(Adds EU source on U.S. pressing IMF to go easy)
By David Milliken and Jemima Kelly
LONDON May 27 The United States urged
international creditors to show more flexibility in negotiations
with Greece's cash-strapped government to avert a possible Greek
default and exit from the euro zone with incalculable
U.S. Treasury Secretary Jack Lew issued the warning on
Wednesday in a stopover in London on his way to a meeting of
Group of Seven finance ministers in Dresden, Germany.
"My concern is not the goodwill of the parties -- I don't
think anyone wants this to blow up -- but ... a miscalculation
could lead to a crisis that would be potentially very damaging,"
Lew told students at the London School of Economics.

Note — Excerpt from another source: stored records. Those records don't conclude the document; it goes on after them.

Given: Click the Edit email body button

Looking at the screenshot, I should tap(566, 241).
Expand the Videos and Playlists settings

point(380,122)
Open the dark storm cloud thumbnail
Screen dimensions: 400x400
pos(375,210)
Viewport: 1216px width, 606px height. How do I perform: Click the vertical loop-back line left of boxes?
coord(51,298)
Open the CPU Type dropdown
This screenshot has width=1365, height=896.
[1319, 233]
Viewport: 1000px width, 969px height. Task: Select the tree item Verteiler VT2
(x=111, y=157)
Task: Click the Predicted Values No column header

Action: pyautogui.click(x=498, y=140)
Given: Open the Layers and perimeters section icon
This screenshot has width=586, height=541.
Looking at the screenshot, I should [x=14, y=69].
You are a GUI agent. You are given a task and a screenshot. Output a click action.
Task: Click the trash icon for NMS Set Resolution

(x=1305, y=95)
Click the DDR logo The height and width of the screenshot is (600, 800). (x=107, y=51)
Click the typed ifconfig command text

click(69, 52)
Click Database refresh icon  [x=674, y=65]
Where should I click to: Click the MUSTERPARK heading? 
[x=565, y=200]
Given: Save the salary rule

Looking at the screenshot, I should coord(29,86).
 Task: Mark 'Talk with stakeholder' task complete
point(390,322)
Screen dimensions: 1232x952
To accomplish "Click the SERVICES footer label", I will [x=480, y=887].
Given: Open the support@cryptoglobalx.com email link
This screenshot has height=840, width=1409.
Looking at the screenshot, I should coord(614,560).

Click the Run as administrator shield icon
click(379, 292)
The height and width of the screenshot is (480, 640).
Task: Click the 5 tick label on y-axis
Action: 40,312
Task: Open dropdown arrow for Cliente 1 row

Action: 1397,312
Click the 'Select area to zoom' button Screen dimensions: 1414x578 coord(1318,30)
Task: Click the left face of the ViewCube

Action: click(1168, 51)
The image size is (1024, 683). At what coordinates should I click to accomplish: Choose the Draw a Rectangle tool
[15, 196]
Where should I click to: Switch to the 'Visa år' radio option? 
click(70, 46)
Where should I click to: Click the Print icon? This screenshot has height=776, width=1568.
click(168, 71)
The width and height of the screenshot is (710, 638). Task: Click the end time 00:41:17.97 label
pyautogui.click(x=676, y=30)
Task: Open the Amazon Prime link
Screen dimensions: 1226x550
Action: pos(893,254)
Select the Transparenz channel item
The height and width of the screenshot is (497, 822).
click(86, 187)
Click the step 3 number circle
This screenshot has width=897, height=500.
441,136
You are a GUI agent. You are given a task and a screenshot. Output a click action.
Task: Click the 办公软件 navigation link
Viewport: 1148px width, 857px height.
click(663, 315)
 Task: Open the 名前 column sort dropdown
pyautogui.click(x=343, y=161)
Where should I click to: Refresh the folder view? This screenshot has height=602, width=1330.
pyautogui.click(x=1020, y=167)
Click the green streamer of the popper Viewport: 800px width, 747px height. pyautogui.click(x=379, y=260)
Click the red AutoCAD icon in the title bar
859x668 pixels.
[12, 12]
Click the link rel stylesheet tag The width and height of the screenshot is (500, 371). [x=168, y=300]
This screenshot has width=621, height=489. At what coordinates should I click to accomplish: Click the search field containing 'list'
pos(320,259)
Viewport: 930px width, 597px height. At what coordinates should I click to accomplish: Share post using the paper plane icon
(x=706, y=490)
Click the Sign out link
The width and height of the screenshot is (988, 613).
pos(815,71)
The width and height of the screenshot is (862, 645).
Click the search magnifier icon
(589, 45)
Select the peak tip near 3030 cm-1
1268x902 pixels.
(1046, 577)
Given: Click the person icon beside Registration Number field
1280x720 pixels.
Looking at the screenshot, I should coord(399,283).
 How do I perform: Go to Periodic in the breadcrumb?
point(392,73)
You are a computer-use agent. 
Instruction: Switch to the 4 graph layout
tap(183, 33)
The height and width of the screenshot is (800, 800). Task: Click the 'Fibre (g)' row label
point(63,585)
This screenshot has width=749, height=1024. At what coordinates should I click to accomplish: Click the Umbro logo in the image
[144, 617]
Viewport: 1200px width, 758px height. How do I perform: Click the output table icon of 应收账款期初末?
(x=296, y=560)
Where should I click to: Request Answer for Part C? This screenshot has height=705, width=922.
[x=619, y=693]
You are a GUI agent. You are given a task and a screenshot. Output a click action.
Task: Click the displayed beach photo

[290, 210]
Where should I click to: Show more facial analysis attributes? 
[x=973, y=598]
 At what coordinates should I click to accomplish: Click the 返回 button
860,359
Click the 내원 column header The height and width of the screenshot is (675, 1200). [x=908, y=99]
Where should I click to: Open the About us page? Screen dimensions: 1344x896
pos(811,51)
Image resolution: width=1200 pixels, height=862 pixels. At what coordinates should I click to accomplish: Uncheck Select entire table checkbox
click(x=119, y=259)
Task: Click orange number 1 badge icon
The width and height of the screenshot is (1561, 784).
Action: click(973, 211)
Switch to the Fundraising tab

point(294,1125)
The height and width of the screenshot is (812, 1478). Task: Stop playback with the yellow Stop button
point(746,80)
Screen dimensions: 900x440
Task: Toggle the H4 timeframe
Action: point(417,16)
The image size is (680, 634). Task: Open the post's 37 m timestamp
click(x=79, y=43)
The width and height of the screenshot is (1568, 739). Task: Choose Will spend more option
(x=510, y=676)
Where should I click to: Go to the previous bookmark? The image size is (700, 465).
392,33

"The challenge for the Europeans, the political and economic
institutions -- the IMF -- is to show enough flexibility," he
Washington is the dominant shareholder in the global lender
and also sees strong geopolitical grounds for keeping Greece
firmly anchored to the European Union.
Finance ministers from the United States, Japan, Germany,
France, Italy, Britain and Canada are meeting in Dresden on
Thursday and Friday, and although Greece is not formally on the
agenda, it will be discussed on the sidelines.
Greece's government has said it does not have enough money
to repay loans from the International Monetary Fund without
further help from Europe.
Markets rallied strongly on Wednesday after Athens issued a
statement attributed to a Greek official saying negotiators had
begun drafting a staff-level agreement on a cash-for-reform
deal. However EU officials dismissed the report and said the
sides were still far apart on key issues.
A senior EU source said behind the scenes, the United States
was leaning heavily on the IMF and on Germany to be more
conciliatory towards Greece to permit a deal, if Greek Prime
Minister Alexis Tsipras also makes a significant move.
But further support for Greece is unpopular with the public
in many euro zone countries such as Germany, especially as the
current Greek government has reversed previous reforms.
While most Greek debt is now owned by public institutions
rather than commercial banks -- reducing the risk of a bank run
in case of default -- Lew warned against complacency.
"The notion that the risk is completely contained, that
there's no contagion -- I think that it's a mistake to think
that a failure is of no consequence outside of Greece. We don't
know the exact scope," he said.
Greece itself needed to pursue reforms which any government
would find hard, Lew added.
Lew's office said he spoke earlier on Wednesday with Tsipras
and urged him to find common ground with EU and IMF negotiators.
Lew was cautious about an IMF announcement on Tuesday that
the yuan was no longer undervalued. The United States
has long complained that China gives its exporters an unfair
advantage by not allowing the yuan to strengthen freely.
Lew said it was too early to say if China had permanently
changed its ways, and that the IMF may be unable to reach a
decision this year and add the yuan to the basket of currencies
like the dollar that form its internal currency, the SDR.
"The standard has to be what will they do when there's
pressure on the (yuan). For competitive purposes, will they
continue to refrain from intervention. And ... are they truly
committed to having a market-determined exchange rate?"
Addressing the U.S. economy, Lew said weak growth in the
first three months of the year had been an anomaly, and that he
expected the second half to be stronger.
Asked about the prospect of the Federal Reserve raising
interest rates, he said central banks needed to communicate
their intentions clearly.
Bond markets have been volatile in recent weeks as well as
last year, which traders partly attribute to uncertainty about
when the United States will start to raise interest rates.